◆ **TASKS TO CARRY OUT**
A) In the excerpt on LTHForum and Chicago food writing, who was Phil Vettel's predecessor as reviewer?
B) Pick up the excerpt on LTHForum and Chicago food writing right after its last sentence and keep it going.

◆ **SELECTED EXTRACT**
┄┄┄┄┄┄┄┄┄┄┄┄┄┄┄┄┄┄┄┄
That was indeed what was wonderful about LTH in those early days, but Hammond hints at what followed in a note at the end:
Editor’s note: names of specific individuals have been largely left out of this story to ensure we don’t omit (and thus offend) any one person, and no one individual is as important as the community that grew together as a result of LTHForum. com and, in the process, made Chicago a better place to eat.
Once there was a little prestige and publicity to be had, the competition for attention could turn ugly; I said my more or less final words on LTH at the ten-year mark. A lot of years and even more history between then and now, too long ago to write more.
But I will tell you how I chose to deal with it in my book—and yes, it does matter enough to be included in a section on how food media changed in the 2000s. I wasn’t sure how to tell a story I was involved in—I considered cheekily interviewing myself, but ultimately decided that I’m sick of my own opinions on the topic; I wanted other peoples’. So I picked some interviewees to cover aspects of the experience I hadn’t really thought about before—like being a person of a different background (South Asian, or Filipina) and how welcoming or not you felt your experience was, especially when it came to your own heritage foods.
I’ll tell you another interesting discovery I made along the way. One of the reasons so many of us got involved with Chowhound and then started LTHForum was because we felt the mainstream reviewers of the day—the likes of Phil Vettel, Dennis Ray Wheaton, Pat Bruno, James Ward—who pretty much had the discussion of restaurants to themselves, were focused on upscale downtown and Lincoln Park restaurants, overlooking the ethnic neighborhoods. There was always a little coverage of the broader city—even at LTH we acknowledged that Monica Eng was an important figure who had preceded us—but not in those bylined reviewing quarters. In fact, as I’ve talked to people who wrote about food in the 70s and 80s, like Paula Camp (Vettel’s predecessor as reviewer), Carol Mighton Haddix and Pat Dailey, I’ve learned how committed they were to experiencing the whole city and leading their readers to it, whether they wanted to be led there or not. Here’s Haddix:
I always enjoyed trying to find the odd cuisine, which wasn’t always easy. Obviously there was Italian food everywhere, and pizza, and the Chicago classics. But I always enjoyed going out to places like Himalayan [Nepalese restaurant in a Niles strip mall]. We were trying to get a wide wide range of cuisines. Personally I like telling people about new things, new dishes, here’s what this is made out of. And how it tasted. There’s plenty of different neighborhoods and cuisines out there. I mean, it seems like Italian is never ending, right?
┄┄┄┄┄┄┄┄┄┄┄┄┄┄┄┄┄┄┄┄
◆ **RECORD SET**
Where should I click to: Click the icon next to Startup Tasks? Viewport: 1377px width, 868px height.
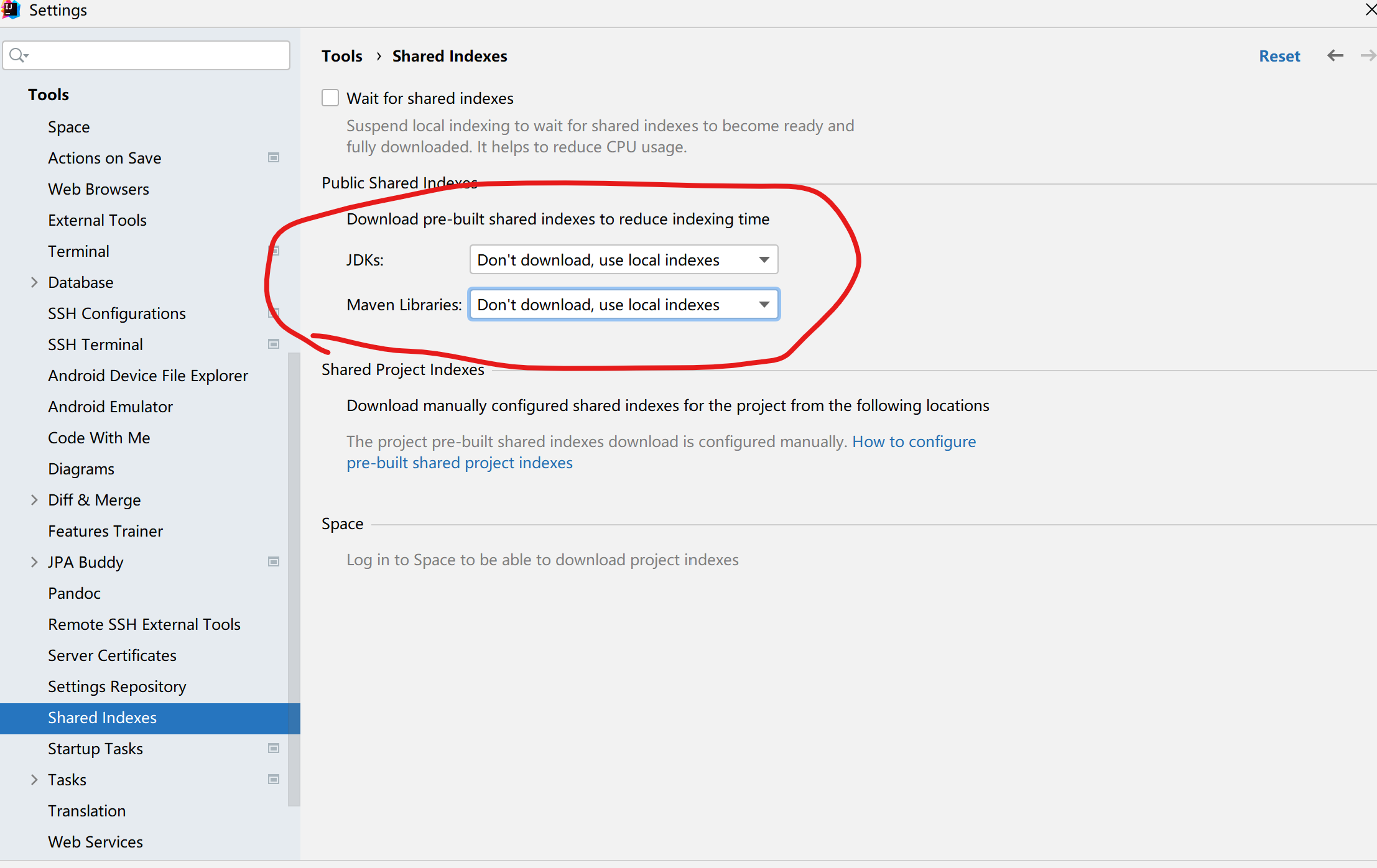pos(274,748)
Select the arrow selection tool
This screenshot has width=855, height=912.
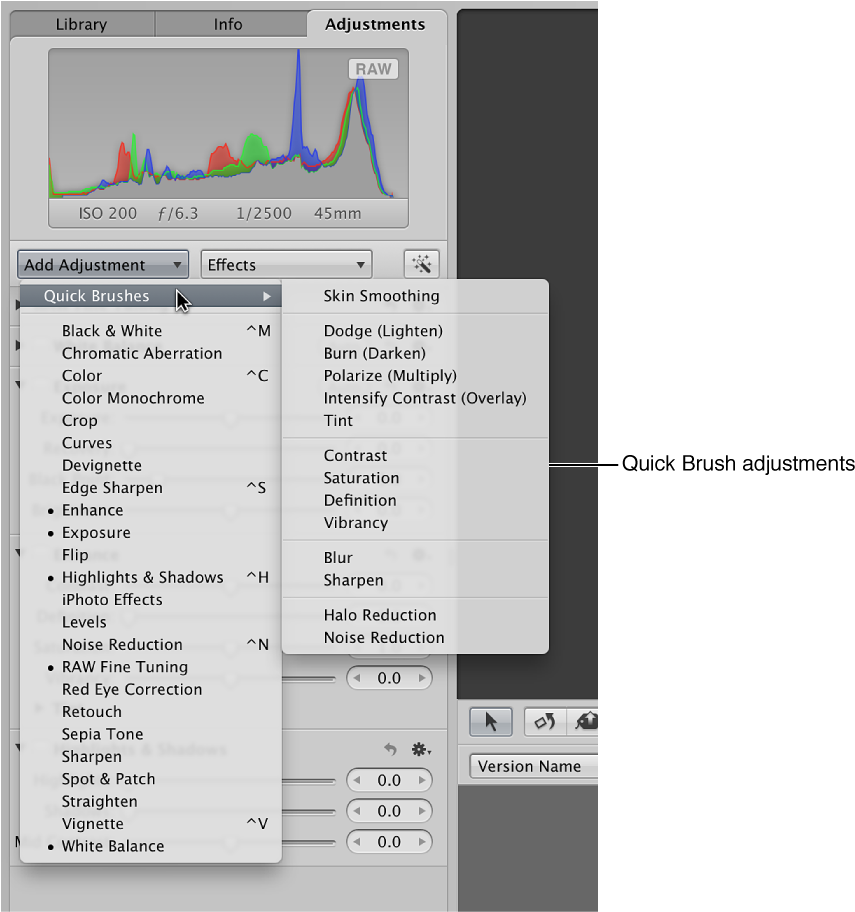(x=491, y=721)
┄┄┄┄┄┄┄┄┄┄┄┄┄┄┄┄┄┄┄┄
◆ **TASK-BY-TASK ANSWERS**
A) Paula Camp

B)
And here’s Camp:
I got more hate mail for sending people to Lem’s [BBQ stand on the black South Side] than I got for any other review I ever wrote. People didn’t want to know about it—I thought, egotistically I guess, that they needed to know about it… the idea that there is good food on the deep South Side, or that there is a Chicago rib tradition, and it’s worth knowing that that tradition exists and tastes a little different from Carson’s was, I think, worth doing.
That’s the Trib in the 80s sounding a lot like LTHers two decades later. In some ways I find it reassuring that we were not totally original—we were just reviving an old tradition for a new generation, and soon influential enough that some of us, like Hammond and myself would wind up freelancing for local publications like the Reader and Time Out, spreading the good word of food in Chicago.
9. FINE, HAWAW YOU?
Sandwich Tribunal tells about a pita-based sandwich from Egypt, hawawshi:
Hawawshi, an Egyptian street food, is a flatbread stuffed with a seasoned mixture of minced beef and/or lamb and baked. Many articles online claim that they were invented in Cairo in the early 1970s by an Egyptian butcher either named Mohamed al-Hawawshi or Ahmed el-Hawawsh. However, Travel Food Atlas points out that hawash may also be a word for “to stuff” in Egyptian Arabic. I have been unable to confirm this with Google Translate but similarly pronounced words like ashiya or ashana do have that meaning.
10. LISTEN UP
If I had to pick a chef whose influence was bigger than their reputation—well, Roland Liccioni for one. But another would be Sarah Stegner, whose restaurant is perhaps mainly known as a brunch place in Northbrook, and is thus often overlooked by city-dwellers, but whose influence as one of the key founders of/evangelists for the Green City Market is huge. She talks about all that with David Manilow.
UPDATE: Manilow will do an AMA on Reddit’s r/Chicagofood today at 2 pm.
11. PASSOVER TO ME
It’s almost Passover. Yeah, I didn’t need Fooditor to tell me that, you say. But I can tell you this: Mindy Segal will have passover treats for sale, a flourless chocolate cake, and macaroons, dipped in Mindy’s housemade chocolate, Lait Extraordinaire. They’re on for pre-order by Wednesday; go here.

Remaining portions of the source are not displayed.